4 Millionen PI in 24 Stunden: Steht der Pi Network-Preis vor einem Comeback?

Der Kursverfall des nativen Tokens von Pi Network hat sich in letzter Zeit verstärkt, was bei vielen Mitgliedern der Community Zweifel an der Legitimität des Projekts aufkommen lässt und zu pessimistischen Prognosen führt.
Ein Indikator deutet jedoch darauf hin, dass ein kurzfristiger Aufschwung bevorstehen könnte.
Rückzug von den Börsen
Zu Beginn dieser Woche fiel der Preis von Pi Network's PI auf etwa $0,18, nahe dem Allzeittief von $0,17, das im Oktober des Vorjahres erreicht wurde. Es gab eine leichte Erholung, aber der Kurs bewegt sich derzeit um diesen Wert, was einem Rückgang von 9% auf Wochenbasis und einem massiven Einbruch von 94% seit dem historischen Höchststand von $3 im Februar 2025 entspricht.
Es ist wichtig zu beachten, dass der Rückgang von PI kein Einzelfall ist, da der breitere Kryptomarkt nach zunehmenden geopolitischen Spannungen zwischen den USA und der Europäischen Union im Zuge der Grönland-Krise ebenfalls nachgab.

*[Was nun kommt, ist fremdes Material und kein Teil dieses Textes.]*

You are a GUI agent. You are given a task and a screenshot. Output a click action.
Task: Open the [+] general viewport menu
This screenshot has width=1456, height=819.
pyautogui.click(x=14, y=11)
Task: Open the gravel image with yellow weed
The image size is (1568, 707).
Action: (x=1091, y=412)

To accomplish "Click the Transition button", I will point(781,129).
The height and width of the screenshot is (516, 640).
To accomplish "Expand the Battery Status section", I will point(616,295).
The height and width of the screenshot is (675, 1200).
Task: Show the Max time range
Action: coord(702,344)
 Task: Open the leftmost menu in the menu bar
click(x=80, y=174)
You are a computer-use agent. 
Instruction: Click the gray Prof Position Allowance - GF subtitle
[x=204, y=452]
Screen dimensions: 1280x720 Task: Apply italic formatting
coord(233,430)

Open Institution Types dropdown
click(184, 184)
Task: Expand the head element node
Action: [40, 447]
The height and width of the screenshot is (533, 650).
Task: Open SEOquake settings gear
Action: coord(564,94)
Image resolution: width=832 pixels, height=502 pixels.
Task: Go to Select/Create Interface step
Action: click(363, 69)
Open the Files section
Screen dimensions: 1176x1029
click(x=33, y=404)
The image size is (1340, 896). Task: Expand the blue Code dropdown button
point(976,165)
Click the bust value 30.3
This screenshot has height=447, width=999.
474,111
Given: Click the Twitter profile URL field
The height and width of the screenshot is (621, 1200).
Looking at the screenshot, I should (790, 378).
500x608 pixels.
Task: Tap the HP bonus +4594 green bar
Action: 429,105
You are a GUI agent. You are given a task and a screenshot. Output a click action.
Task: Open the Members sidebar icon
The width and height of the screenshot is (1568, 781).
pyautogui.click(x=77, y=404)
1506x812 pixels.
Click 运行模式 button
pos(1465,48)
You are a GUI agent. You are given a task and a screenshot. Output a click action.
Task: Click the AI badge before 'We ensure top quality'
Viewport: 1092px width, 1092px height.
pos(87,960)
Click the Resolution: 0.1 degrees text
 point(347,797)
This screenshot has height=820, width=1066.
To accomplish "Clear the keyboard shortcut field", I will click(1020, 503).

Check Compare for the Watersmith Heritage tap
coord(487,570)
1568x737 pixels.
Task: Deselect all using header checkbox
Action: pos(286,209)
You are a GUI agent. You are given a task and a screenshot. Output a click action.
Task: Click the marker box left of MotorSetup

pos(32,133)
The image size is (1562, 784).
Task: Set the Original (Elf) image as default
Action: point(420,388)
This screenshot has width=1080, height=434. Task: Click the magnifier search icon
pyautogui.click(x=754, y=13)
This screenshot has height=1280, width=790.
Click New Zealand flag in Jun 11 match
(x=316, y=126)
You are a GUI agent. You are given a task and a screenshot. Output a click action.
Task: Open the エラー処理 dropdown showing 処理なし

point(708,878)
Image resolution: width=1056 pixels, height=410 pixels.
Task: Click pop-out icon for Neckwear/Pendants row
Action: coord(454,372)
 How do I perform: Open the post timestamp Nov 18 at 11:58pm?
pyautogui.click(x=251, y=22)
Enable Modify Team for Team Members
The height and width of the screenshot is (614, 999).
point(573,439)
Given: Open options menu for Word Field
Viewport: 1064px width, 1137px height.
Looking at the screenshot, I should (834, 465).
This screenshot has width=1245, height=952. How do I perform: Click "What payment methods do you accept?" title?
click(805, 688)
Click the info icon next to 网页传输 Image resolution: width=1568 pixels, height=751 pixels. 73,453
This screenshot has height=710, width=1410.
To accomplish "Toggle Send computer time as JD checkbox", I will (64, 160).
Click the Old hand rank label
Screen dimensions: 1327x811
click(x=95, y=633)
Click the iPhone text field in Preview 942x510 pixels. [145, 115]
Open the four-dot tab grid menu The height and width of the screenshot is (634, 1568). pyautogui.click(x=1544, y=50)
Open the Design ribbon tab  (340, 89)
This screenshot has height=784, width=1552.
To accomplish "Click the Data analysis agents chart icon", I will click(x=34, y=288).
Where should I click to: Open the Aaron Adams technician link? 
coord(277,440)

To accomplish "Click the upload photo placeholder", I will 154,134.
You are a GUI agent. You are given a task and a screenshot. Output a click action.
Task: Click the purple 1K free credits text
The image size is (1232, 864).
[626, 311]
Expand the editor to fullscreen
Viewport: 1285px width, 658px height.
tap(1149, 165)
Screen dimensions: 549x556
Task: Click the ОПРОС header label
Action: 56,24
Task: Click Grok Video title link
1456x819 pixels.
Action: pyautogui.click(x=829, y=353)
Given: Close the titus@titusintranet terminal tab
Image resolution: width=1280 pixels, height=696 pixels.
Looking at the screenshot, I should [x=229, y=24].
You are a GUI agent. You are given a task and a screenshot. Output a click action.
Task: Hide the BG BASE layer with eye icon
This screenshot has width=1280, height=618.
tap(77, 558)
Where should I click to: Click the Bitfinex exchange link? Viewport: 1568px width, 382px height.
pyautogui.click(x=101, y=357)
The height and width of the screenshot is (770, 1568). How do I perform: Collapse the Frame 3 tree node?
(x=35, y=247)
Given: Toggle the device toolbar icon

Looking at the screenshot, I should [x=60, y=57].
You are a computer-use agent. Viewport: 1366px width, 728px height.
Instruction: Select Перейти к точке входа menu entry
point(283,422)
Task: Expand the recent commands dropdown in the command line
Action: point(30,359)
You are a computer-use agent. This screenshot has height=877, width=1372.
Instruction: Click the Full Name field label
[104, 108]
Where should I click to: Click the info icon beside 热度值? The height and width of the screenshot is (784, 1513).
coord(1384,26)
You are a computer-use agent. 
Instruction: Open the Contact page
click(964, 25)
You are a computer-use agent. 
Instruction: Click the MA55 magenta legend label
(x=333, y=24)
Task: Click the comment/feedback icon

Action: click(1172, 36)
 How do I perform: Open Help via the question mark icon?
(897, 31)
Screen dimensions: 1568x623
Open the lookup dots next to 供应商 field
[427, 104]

Obwohl das aktuelle Umfeld stark zugunsten der Bären zu sein scheint, deutet der Rückzug von den Börsen darauf hin, dass für den Token von Pi Network noch nicht alles verloren ist. In den letzten 24 Stunden wurden mehr als vier Millionen Coins von solchen Plattformen in selbstverwaltete Methoden transferiert, was den unmittelbaren Verkaufsdruck verringert.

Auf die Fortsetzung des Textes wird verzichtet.